◆ **Records shown**
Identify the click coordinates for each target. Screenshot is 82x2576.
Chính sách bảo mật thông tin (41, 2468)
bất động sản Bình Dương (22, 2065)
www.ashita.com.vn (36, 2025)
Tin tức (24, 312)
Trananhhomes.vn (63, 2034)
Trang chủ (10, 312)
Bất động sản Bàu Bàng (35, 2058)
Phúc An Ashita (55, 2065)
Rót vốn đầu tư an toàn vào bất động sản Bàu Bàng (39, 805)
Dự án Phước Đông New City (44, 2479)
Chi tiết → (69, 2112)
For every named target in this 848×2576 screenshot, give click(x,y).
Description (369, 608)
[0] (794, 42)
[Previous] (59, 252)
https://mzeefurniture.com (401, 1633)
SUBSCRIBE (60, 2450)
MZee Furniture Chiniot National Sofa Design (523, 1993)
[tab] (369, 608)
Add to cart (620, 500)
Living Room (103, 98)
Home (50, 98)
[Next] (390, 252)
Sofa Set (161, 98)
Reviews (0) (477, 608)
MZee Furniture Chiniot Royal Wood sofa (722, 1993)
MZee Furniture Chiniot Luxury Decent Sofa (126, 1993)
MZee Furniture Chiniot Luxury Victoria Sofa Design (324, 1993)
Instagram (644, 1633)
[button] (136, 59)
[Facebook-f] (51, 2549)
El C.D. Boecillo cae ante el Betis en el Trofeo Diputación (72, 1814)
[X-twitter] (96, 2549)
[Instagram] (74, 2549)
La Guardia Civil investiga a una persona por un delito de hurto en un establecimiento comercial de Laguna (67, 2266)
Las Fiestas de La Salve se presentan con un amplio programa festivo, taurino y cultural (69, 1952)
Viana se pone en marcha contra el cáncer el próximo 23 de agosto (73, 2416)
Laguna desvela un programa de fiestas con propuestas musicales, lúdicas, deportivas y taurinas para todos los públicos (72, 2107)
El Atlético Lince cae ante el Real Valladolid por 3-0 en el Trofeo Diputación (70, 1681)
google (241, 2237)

◆ **Work instructions**
Reproduce the listing above word for word.

◆ **Result of the task**
Identify the click coordinates for each target. Screenshot is 82x2576.
Chính sách bảo mật thông tin (41, 2468)
bất động sản Bình Dương (22, 2065)
www.ashita.com.vn (36, 2025)
Tin tức (24, 312)
Trananhhomes.vn (63, 2034)
Trang chủ (10, 312)
Bất động sản Bàu Bàng (35, 2058)
Phúc An Ashita (55, 2065)
Rót vốn đầu tư an toàn vào bất động sản Bàu Bàng (39, 805)
Dự án Phước Đông New City (44, 2479)
Chi tiết → (69, 2112)
For every named target in this 848×2576 screenshot, give click(x,y).
Description (369, 608)
[0] (794, 42)
[Previous] (59, 252)
https://mzeefurniture.com (401, 1633)
SUBSCRIBE (60, 2450)
MZee Furniture Chiniot National Sofa Design (523, 1993)
[tab] (369, 608)
Add to cart (620, 500)
Living Room (103, 98)
Home (50, 98)
[Next] (390, 252)
Sofa Set (161, 98)
Reviews (0) (477, 608)
MZee Furniture Chiniot Royal Wood sofa (722, 1993)
MZee Furniture Chiniot Luxury Decent Sofa (126, 1993)
MZee Furniture Chiniot Luxury Victoria Sofa Design (324, 1993)
Instagram (644, 1633)
[button] (136, 59)
[Facebook-f] (51, 2549)
El C.D. Boecillo cae ante el Betis en el Trofeo Diputación (72, 1814)
[X-twitter] (96, 2549)
[Instagram] (74, 2549)
La Guardia Civil investiga a una persona por un delito de hurto en un establecimiento comercial de Laguna (67, 2266)
Las Fiestas de La Salve se presentan con un amplio programa festivo, taurino y cultural (69, 1952)
Viana se pone en marcha contra el cáncer el próximo 23 de agosto (73, 2416)
Laguna desvela un programa de fiestas con propuestas musicales, lúdicas, deportivas y taurinas para todos los públicos (72, 2107)
El Atlético Lince cae ante el Real Valladolid por 3-0 en el Trofeo Diputación (70, 1681)
google (241, 2237)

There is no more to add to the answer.